Spanish sailor (born 1973)

Luis Martínez Doreste (born 4 March 1973 in Las Palmas) is a retired Spanish sailor, who specialized in the Laser class. He placed fourth in his respective category at the 2003 ISAF Sailing World Championships in Cádiz, and also obtained top eleven finishes in two editions of the Olympic Games (2000 and 2004). Throughout his sporting career, Martinez trained full-time for the Royal Gran Canaria YC in his native Las Palmas under his personal coach Antón Garrote. Coming from a sailing pedigree, Martinez also competed with his brother and 470 sailor Gustavo Martínez Doreste in two Olympics.

Martinez made his official debut at the 2000 Summer Olympics in Sydney, where he competed in the Laser class. He posted a net score of 97 to establish an eleventh spot in a vast fleet of forty-three sailors, falling behind the top ten by a tight, three-point margin.

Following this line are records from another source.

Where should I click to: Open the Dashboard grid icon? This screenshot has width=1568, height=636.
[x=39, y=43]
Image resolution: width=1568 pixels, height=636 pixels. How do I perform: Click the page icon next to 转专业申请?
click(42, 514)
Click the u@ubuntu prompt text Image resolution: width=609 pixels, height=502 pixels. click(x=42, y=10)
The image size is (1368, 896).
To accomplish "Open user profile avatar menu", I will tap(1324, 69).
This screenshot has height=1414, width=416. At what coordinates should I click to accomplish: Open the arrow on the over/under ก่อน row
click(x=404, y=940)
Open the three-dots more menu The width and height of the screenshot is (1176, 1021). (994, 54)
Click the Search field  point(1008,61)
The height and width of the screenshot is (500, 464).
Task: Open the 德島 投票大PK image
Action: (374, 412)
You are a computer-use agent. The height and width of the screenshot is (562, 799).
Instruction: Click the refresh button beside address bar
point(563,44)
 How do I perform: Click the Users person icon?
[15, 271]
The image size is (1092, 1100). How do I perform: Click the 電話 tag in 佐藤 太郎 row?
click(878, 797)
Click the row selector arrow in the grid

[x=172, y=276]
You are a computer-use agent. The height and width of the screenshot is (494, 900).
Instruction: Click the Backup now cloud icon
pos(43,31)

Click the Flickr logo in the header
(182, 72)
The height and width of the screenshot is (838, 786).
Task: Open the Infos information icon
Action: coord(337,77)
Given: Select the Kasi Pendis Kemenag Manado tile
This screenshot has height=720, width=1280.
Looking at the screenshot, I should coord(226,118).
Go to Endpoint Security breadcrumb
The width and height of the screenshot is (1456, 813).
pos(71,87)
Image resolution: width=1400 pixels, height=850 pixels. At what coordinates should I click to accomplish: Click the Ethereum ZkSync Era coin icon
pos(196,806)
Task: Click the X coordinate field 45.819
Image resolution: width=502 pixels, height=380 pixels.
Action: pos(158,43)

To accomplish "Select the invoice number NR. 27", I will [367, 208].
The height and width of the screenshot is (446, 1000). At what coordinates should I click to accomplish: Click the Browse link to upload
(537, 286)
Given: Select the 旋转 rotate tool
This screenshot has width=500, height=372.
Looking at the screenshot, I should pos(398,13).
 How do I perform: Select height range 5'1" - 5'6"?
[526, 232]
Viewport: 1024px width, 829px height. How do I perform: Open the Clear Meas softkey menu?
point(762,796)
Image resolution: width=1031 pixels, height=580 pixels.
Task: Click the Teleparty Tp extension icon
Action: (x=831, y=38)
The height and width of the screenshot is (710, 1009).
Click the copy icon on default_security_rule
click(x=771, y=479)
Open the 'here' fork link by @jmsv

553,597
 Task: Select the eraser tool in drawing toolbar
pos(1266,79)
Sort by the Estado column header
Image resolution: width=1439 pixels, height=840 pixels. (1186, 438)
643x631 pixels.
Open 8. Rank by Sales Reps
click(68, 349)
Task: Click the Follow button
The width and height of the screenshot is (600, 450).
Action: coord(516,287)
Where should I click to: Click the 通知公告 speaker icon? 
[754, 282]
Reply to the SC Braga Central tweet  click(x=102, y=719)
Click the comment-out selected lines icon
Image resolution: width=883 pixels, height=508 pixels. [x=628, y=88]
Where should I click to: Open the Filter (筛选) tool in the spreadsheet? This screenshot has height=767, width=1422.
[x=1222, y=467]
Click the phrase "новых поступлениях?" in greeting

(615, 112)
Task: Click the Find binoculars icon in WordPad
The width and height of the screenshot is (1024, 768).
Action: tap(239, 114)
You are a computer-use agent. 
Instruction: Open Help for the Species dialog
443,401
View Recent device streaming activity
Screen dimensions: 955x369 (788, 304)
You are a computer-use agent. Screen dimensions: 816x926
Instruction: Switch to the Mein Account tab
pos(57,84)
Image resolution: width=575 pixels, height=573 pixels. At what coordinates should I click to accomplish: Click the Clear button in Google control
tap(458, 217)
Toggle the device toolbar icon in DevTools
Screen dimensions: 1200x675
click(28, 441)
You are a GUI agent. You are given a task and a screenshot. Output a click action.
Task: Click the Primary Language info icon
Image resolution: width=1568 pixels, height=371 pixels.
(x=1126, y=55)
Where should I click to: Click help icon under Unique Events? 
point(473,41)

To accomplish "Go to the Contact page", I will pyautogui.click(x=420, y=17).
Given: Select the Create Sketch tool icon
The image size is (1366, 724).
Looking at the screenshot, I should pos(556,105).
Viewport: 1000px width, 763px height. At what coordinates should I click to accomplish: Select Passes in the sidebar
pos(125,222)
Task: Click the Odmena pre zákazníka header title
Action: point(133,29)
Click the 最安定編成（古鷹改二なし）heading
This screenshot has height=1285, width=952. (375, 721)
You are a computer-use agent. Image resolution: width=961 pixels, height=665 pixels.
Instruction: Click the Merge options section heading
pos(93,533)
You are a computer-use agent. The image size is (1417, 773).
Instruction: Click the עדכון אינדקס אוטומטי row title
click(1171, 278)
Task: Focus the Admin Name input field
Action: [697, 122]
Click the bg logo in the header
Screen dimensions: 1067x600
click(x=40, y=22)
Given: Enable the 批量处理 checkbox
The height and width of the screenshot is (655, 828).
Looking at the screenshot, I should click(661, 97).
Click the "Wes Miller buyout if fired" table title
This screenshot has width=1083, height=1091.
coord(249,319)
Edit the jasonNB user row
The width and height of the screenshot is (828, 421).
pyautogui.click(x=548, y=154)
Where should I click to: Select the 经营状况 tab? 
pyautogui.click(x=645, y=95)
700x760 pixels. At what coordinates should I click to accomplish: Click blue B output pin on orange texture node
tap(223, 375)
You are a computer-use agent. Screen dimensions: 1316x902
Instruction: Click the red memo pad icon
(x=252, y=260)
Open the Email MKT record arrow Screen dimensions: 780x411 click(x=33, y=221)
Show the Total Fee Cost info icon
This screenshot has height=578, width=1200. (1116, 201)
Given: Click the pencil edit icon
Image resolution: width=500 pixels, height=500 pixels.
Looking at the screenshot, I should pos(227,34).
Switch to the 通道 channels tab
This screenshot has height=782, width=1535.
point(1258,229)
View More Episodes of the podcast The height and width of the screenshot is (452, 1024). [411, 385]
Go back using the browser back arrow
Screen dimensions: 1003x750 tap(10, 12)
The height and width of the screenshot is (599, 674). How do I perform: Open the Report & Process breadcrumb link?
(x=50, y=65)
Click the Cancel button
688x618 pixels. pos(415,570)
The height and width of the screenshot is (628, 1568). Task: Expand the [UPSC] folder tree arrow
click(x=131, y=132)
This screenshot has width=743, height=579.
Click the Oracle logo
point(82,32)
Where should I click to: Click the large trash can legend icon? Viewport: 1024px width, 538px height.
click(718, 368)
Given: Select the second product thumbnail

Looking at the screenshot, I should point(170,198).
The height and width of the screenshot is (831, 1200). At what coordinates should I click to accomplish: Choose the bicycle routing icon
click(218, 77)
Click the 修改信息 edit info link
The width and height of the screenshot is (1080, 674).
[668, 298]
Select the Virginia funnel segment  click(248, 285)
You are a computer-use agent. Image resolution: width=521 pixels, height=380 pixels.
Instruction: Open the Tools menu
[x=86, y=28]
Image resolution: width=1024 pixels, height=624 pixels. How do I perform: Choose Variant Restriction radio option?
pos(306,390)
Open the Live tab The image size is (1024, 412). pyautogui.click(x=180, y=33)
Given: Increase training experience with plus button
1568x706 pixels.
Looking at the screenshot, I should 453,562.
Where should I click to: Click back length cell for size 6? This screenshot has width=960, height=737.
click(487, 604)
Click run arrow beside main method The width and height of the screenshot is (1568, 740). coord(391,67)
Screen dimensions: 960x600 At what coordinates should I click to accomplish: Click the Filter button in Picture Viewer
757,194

At the 2004 Summer Olympics in Athens, Martinez qualified for his second Spanish team, as a 31-year-old, in the Laser class by placing fourth and obtaining a berth from the 2003 ISAF World Championships in Cádiz, Spain. Unlike his previous Olympics, Martinez compensated from an early surge in the opening to satisfy his place in the top ten with a score of 120.